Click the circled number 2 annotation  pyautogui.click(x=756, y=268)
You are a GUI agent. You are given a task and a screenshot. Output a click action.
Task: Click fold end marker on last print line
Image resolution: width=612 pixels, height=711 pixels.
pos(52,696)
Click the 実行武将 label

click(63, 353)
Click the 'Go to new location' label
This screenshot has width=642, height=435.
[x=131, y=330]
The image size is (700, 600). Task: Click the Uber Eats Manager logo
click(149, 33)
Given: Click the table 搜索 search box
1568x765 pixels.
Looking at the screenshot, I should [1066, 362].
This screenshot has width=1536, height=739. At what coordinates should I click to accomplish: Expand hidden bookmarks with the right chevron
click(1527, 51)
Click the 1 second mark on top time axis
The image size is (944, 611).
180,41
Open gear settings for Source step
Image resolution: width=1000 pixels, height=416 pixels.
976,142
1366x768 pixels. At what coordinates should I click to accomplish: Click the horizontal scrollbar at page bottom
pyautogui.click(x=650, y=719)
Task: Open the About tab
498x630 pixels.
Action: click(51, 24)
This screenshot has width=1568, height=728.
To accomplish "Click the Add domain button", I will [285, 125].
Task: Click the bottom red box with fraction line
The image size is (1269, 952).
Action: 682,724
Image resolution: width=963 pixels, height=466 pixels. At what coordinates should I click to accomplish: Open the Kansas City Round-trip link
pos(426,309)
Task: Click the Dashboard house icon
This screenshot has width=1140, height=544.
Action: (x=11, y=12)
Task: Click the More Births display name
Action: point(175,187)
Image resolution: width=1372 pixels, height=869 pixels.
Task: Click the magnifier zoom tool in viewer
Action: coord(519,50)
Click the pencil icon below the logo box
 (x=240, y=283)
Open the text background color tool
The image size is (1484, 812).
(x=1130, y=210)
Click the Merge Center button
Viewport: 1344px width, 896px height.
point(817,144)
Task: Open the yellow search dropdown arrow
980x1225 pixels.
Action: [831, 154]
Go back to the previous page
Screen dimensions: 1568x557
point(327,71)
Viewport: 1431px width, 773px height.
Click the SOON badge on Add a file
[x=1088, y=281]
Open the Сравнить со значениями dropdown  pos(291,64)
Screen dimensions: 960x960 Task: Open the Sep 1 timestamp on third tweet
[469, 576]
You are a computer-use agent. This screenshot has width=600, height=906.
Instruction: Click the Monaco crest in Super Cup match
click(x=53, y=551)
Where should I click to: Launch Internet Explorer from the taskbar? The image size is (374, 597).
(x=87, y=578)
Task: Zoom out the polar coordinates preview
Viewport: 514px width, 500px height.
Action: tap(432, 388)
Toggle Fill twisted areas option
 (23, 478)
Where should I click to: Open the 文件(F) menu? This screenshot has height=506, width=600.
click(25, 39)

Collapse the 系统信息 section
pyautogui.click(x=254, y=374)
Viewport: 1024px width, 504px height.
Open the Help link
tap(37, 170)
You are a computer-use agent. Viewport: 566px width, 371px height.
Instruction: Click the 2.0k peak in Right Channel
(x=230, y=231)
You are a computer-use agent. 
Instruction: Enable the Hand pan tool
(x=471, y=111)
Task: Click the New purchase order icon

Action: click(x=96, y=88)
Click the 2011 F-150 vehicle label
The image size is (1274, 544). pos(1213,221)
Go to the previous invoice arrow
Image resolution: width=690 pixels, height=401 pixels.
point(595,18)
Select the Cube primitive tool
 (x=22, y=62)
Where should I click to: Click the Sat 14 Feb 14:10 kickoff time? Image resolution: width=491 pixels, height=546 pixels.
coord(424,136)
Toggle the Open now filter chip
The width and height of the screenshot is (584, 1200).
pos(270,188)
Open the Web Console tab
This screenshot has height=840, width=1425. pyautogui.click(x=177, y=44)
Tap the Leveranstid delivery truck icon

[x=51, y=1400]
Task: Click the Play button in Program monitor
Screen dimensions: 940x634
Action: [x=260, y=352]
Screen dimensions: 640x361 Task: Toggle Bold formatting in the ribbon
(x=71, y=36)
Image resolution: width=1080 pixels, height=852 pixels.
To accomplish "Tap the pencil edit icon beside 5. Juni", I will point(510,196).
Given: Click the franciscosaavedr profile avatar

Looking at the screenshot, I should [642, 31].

Try it >>
Type the records out again. Match them exactly.

Result of the exercise >>
Click the circled number 2 annotation  pyautogui.click(x=756, y=268)
You are a GUI agent. You are given a task and a screenshot. Output a click action.
Task: Click fold end marker on last print line
Image resolution: width=612 pixels, height=711 pixels.
pos(52,696)
Click the 実行武将 label

click(63, 353)
Click the 'Go to new location' label
This screenshot has width=642, height=435.
[x=131, y=330]
The image size is (700, 600). Task: Click the Uber Eats Manager logo
click(149, 33)
Given: Click the table 搜索 search box
1568x765 pixels.
Looking at the screenshot, I should [1066, 362].
This screenshot has width=1536, height=739. At what coordinates should I click to accomplish: Expand hidden bookmarks with the right chevron
click(1527, 51)
Click the 1 second mark on top time axis
The image size is (944, 611).
180,41
Open gear settings for Source step
Image resolution: width=1000 pixels, height=416 pixels.
976,142
1366x768 pixels. At what coordinates should I click to accomplish: Click the horizontal scrollbar at page bottom
pyautogui.click(x=650, y=719)
Task: Open the About tab
498x630 pixels.
Action: click(51, 24)
This screenshot has width=1568, height=728.
To accomplish "Click the Add domain button", I will [285, 125].
Task: Click the bottom red box with fraction line
The image size is (1269, 952).
Action: 682,724
Image resolution: width=963 pixels, height=466 pixels. At what coordinates should I click to accomplish: Open the Kansas City Round-trip link
pos(426,309)
Task: Click the Dashboard house icon
This screenshot has width=1140, height=544.
Action: (x=11, y=12)
Task: Click the More Births display name
Action: point(175,187)
Image resolution: width=1372 pixels, height=869 pixels.
Task: Click the magnifier zoom tool in viewer
Action: coord(519,50)
Click the pencil icon below the logo box
 (x=240, y=283)
Open the text background color tool
The image size is (1484, 812).
(x=1130, y=210)
Click the Merge Center button
Viewport: 1344px width, 896px height.
point(817,144)
Task: Open the yellow search dropdown arrow
980x1225 pixels.
Action: [831, 154]
Go back to the previous page
Screen dimensions: 1568x557
point(327,71)
Viewport: 1431px width, 773px height.
Click the SOON badge on Add a file
[x=1088, y=281]
Open the Сравнить со значениями dropdown  pos(291,64)
Screen dimensions: 960x960 Task: Open the Sep 1 timestamp on third tweet
[469, 576]
You are a computer-use agent. This screenshot has width=600, height=906.
Instruction: Click the Monaco crest in Super Cup match
click(x=53, y=551)
Where should I click to: Launch Internet Explorer from the taskbar? The image size is (374, 597).
(x=87, y=578)
Task: Zoom out the polar coordinates preview
Viewport: 514px width, 500px height.
Action: tap(432, 388)
Toggle Fill twisted areas option
 (23, 478)
Where should I click to: Open the 文件(F) menu? This screenshot has height=506, width=600.
click(25, 39)

Collapse the 系统信息 section
pyautogui.click(x=254, y=374)
Viewport: 1024px width, 504px height.
Open the Help link
tap(37, 170)
You are a computer-use agent. Viewport: 566px width, 371px height.
Instruction: Click the 2.0k peak in Right Channel
(x=230, y=231)
You are a computer-use agent. 
Instruction: Enable the Hand pan tool
(x=471, y=111)
Task: Click the New purchase order icon

Action: click(x=96, y=88)
Click the 2011 F-150 vehicle label
The image size is (1274, 544). pos(1213,221)
Go to the previous invoice arrow
Image resolution: width=690 pixels, height=401 pixels.
point(595,18)
Select the Cube primitive tool
 (x=22, y=62)
Where should I click to: Click the Sat 14 Feb 14:10 kickoff time? Image resolution: width=491 pixels, height=546 pixels.
coord(424,136)
Toggle the Open now filter chip
The width and height of the screenshot is (584, 1200).
pos(270,188)
Open the Web Console tab
This screenshot has height=840, width=1425. pyautogui.click(x=177, y=44)
Tap the Leveranstid delivery truck icon

[x=51, y=1400]
Task: Click the Play button in Program monitor
Screen dimensions: 940x634
Action: [x=260, y=352]
Screen dimensions: 640x361 Task: Toggle Bold formatting in the ribbon
(x=71, y=36)
Image resolution: width=1080 pixels, height=852 pixels.
To accomplish "Tap the pencil edit icon beside 5. Juni", I will point(510,196).
Given: Click the franciscosaavedr profile avatar

Looking at the screenshot, I should [642, 31].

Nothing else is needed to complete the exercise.